▶ [EXERCISE BRIEF]:
From the data below, copy out every line in which the word "computer" occurs.

▶ [GIVEN DATA]:
* * * * * * * * *

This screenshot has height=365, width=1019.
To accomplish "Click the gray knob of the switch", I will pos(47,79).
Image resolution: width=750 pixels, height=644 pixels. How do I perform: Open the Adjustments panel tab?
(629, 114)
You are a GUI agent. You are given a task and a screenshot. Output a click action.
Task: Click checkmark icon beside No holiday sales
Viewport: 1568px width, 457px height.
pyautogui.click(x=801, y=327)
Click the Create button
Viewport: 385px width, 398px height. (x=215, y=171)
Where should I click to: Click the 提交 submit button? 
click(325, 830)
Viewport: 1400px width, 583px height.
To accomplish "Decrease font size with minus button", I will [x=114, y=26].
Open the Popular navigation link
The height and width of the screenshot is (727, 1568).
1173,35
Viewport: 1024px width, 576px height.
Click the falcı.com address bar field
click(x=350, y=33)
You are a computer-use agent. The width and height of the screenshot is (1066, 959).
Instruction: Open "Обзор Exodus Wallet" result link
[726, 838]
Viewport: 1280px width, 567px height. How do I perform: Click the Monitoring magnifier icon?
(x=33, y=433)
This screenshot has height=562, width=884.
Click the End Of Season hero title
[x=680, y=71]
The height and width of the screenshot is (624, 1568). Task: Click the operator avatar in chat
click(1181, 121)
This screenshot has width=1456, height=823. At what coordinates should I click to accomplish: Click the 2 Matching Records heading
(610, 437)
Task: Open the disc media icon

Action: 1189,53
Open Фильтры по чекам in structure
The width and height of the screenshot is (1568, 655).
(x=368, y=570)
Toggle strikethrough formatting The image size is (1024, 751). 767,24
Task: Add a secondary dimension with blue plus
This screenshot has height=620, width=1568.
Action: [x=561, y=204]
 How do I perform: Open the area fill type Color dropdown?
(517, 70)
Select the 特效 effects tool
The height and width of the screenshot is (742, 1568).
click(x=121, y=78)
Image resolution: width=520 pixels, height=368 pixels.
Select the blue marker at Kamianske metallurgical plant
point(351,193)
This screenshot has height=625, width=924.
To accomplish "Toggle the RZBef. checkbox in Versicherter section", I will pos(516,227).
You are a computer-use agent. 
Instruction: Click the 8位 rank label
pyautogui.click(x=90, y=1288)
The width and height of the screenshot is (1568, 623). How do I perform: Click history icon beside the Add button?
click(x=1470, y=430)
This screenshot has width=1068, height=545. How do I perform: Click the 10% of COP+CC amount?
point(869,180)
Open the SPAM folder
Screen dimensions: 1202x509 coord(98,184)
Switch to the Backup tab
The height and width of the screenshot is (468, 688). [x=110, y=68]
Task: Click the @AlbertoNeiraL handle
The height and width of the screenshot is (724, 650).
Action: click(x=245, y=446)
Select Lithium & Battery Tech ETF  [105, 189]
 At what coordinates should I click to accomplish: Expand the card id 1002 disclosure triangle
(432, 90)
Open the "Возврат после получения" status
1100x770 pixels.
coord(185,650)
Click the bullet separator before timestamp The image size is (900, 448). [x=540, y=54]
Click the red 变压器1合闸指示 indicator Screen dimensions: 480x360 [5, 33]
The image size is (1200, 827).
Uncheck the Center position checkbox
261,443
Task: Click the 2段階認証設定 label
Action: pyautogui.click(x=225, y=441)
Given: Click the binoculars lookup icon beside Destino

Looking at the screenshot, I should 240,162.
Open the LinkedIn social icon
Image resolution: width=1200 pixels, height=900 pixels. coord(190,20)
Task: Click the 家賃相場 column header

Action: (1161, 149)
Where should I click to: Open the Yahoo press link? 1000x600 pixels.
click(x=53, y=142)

* * * * * * * * *

▶ [RESPONSE BOX]:
You are a computer-use agent. The width and height of the screenshot is (1066, 959).
You are a computer-use agent. 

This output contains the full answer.